» **Exercise**: The expected response is a copy of every line in the entries below that includes the word "toolbar".

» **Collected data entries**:
[Start of section]

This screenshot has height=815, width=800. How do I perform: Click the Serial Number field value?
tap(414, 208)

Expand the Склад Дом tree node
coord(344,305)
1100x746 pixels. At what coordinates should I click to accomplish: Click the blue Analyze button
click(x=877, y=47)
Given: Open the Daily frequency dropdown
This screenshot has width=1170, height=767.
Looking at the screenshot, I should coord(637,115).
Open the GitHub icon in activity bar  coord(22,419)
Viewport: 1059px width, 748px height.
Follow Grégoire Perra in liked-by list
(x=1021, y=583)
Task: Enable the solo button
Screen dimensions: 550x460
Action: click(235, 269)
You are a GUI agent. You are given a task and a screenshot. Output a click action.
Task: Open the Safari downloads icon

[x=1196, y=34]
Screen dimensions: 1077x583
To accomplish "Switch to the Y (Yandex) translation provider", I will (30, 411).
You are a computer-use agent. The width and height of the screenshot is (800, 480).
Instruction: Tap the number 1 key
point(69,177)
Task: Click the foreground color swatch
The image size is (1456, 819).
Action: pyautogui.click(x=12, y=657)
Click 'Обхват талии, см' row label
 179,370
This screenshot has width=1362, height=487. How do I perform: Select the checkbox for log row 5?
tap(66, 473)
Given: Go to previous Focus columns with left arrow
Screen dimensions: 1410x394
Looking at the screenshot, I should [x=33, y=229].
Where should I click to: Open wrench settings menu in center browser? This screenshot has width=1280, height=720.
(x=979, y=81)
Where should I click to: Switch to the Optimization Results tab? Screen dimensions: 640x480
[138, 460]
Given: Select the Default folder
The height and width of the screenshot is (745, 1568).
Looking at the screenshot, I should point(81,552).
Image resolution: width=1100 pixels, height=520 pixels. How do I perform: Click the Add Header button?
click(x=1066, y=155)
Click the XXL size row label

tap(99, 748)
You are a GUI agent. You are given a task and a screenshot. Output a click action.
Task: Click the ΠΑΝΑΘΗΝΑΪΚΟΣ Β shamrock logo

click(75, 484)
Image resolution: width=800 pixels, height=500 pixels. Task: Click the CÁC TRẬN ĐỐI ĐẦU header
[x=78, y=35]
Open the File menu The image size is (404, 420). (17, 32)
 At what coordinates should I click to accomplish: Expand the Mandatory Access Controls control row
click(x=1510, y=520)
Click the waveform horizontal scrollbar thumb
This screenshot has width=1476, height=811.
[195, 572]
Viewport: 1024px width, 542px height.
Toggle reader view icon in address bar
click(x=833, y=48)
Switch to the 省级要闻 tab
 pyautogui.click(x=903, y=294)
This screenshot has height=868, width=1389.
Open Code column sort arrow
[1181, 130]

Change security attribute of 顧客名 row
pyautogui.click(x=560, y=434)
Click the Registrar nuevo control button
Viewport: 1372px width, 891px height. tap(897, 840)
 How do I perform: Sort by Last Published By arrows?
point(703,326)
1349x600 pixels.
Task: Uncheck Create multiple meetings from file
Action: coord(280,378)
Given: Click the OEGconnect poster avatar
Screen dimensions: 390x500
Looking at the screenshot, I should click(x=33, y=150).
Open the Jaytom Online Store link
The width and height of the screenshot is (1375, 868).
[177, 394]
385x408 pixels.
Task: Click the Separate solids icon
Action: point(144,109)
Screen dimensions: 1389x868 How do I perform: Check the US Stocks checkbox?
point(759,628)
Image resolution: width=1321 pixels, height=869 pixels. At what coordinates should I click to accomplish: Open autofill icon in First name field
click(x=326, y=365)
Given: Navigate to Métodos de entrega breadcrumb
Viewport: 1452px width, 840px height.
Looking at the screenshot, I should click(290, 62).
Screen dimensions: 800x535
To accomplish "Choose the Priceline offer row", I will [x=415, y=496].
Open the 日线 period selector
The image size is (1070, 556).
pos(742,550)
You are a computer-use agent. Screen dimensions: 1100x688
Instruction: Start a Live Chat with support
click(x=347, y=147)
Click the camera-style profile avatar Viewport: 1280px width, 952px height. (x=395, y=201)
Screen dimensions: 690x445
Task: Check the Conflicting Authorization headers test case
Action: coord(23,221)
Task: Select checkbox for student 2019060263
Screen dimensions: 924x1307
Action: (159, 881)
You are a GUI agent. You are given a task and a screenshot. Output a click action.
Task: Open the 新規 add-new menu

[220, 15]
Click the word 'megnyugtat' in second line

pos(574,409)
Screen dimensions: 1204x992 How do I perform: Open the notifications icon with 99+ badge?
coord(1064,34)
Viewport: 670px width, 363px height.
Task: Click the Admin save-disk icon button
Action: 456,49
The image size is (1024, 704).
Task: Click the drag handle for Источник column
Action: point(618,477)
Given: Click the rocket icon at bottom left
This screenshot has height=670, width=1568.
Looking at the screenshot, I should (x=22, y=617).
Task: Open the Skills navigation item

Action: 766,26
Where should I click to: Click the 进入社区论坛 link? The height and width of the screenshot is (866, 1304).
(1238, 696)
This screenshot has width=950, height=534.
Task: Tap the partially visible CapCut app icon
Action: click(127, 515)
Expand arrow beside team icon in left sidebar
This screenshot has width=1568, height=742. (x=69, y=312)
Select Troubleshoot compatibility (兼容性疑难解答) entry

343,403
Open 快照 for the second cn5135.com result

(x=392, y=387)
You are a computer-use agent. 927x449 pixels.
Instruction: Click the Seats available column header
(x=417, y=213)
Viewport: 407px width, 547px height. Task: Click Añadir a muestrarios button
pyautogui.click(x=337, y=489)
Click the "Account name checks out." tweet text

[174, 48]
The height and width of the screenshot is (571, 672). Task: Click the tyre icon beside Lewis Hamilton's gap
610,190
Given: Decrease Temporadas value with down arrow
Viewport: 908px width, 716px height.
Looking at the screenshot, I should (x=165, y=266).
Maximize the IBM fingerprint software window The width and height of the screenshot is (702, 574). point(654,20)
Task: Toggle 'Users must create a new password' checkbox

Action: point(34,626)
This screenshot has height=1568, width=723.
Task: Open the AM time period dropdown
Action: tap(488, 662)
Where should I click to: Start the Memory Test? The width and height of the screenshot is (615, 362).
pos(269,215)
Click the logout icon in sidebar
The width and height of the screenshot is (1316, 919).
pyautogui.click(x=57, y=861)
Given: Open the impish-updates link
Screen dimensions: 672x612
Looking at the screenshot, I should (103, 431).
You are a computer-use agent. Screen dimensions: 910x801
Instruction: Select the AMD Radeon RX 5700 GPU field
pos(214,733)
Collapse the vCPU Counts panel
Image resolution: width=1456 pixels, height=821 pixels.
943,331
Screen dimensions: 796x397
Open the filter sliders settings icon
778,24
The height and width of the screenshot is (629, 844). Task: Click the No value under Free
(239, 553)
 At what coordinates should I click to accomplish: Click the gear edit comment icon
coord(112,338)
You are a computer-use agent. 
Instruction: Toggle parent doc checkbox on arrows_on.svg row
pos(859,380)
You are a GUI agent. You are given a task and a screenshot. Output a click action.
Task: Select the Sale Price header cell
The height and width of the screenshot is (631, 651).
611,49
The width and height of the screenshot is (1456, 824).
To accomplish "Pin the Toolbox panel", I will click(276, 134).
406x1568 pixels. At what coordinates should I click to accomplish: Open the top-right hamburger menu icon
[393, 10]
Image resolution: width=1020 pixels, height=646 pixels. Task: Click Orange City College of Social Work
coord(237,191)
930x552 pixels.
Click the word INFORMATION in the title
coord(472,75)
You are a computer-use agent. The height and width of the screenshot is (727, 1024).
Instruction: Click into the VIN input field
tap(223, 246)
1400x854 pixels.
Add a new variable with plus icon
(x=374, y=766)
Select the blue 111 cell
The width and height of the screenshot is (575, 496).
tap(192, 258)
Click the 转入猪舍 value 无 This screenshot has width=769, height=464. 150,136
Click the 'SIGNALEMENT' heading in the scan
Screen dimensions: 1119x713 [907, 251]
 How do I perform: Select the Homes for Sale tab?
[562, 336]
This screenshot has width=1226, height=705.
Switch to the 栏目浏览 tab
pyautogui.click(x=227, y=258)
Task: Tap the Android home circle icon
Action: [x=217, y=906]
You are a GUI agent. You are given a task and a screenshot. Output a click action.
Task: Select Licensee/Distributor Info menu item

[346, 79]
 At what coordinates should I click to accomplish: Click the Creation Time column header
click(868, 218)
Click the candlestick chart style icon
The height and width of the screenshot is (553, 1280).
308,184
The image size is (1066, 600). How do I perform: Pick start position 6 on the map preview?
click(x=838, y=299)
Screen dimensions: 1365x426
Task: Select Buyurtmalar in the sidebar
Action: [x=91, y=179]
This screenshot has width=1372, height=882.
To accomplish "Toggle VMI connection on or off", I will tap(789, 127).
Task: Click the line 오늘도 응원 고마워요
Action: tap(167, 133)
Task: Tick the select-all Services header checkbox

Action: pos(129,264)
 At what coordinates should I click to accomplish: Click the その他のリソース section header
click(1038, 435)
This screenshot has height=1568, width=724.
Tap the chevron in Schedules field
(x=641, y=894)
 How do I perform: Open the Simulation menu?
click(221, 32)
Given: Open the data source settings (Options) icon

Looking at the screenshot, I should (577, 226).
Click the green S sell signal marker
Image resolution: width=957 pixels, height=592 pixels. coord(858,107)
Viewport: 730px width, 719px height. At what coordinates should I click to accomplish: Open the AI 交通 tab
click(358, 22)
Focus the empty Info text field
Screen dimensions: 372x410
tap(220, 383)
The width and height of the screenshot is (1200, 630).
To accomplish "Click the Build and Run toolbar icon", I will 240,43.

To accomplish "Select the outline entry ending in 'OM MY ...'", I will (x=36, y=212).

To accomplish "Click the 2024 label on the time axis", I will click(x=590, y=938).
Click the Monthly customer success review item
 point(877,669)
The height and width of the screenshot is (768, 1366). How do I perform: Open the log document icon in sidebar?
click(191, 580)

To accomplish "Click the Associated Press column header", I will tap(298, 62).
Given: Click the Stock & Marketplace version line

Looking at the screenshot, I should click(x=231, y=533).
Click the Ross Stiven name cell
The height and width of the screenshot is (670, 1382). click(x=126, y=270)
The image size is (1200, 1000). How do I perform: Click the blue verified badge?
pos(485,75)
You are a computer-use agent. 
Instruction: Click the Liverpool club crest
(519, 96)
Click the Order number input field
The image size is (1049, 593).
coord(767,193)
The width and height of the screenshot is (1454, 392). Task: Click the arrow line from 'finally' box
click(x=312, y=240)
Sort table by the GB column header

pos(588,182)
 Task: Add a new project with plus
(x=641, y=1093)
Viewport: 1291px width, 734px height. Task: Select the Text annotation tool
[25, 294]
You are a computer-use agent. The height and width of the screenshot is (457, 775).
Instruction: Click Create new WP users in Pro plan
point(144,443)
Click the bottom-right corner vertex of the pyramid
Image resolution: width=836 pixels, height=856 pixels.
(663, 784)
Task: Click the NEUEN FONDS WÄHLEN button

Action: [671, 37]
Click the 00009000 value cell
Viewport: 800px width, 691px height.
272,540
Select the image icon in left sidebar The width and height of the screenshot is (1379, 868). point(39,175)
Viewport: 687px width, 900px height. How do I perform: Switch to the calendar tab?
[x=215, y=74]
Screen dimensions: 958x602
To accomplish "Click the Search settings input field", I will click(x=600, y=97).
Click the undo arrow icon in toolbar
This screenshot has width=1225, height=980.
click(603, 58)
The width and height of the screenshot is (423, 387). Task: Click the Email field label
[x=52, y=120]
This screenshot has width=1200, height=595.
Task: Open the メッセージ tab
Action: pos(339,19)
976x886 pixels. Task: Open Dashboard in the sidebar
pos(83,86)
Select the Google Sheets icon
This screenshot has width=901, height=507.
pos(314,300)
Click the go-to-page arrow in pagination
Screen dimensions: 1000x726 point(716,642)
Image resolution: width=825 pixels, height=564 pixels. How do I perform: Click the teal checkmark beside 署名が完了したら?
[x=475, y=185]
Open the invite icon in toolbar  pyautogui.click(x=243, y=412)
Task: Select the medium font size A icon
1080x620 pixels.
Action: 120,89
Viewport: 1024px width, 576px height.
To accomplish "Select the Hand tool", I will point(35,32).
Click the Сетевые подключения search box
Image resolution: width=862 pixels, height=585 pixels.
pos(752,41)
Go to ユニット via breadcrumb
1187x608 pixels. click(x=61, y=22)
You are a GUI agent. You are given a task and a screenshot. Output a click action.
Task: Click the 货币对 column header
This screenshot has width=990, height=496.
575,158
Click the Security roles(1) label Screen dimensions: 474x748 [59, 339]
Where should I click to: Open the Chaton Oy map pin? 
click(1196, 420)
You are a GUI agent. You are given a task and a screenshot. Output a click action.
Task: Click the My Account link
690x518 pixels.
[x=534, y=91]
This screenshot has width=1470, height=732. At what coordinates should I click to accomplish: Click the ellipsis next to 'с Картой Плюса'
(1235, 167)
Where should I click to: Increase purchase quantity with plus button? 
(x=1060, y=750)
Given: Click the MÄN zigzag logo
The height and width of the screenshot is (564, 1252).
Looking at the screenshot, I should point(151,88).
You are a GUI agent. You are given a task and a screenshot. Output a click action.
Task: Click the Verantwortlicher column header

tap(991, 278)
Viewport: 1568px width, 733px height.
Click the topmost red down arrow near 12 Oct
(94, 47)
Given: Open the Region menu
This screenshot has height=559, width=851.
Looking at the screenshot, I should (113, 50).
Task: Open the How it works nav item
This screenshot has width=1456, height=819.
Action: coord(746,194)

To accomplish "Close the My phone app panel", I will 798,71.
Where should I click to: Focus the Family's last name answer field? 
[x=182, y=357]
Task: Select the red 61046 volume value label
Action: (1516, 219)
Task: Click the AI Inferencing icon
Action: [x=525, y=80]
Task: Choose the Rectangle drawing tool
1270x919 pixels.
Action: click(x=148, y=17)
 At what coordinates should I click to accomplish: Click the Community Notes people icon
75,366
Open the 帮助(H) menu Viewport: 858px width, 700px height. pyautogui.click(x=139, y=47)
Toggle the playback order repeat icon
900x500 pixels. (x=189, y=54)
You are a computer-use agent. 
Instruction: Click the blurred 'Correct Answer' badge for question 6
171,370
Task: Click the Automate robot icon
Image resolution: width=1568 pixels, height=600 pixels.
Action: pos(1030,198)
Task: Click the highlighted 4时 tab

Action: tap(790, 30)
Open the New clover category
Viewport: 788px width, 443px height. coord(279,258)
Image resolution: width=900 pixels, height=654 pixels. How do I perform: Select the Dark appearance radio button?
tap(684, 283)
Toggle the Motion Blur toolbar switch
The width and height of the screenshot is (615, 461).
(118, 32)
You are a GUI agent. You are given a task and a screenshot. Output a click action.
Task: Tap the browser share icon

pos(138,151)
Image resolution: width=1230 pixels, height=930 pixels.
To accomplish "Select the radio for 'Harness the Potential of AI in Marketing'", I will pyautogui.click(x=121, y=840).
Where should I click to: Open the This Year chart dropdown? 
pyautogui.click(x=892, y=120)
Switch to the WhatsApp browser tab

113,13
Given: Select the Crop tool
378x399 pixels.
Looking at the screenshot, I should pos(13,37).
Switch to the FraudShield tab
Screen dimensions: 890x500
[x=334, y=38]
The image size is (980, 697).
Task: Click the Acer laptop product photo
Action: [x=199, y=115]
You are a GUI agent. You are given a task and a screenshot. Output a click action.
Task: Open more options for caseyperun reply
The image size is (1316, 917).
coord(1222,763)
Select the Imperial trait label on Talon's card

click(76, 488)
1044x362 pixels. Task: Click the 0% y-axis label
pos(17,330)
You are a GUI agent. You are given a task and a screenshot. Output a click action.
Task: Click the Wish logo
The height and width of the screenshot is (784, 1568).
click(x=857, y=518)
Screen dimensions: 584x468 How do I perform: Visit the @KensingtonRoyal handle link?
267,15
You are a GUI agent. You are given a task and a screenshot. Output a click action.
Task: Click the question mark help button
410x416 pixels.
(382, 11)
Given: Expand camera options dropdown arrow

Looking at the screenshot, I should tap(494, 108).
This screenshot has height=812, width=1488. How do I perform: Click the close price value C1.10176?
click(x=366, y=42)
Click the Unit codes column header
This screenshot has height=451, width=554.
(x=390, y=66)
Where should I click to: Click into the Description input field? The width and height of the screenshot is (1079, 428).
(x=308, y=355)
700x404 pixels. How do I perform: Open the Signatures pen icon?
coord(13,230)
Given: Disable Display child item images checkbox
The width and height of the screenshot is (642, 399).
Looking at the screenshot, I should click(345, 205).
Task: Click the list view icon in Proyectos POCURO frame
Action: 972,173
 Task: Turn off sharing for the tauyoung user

[End of section]

» **Answer to this problem**:
To accomplish "Click the Build and Run toolbar icon", I will 240,43.
Click the undo arrow icon in toolbar
Open the invite icon in toolbar  pyautogui.click(x=243, y=412)
Toggle the Motion Blur toolbar switch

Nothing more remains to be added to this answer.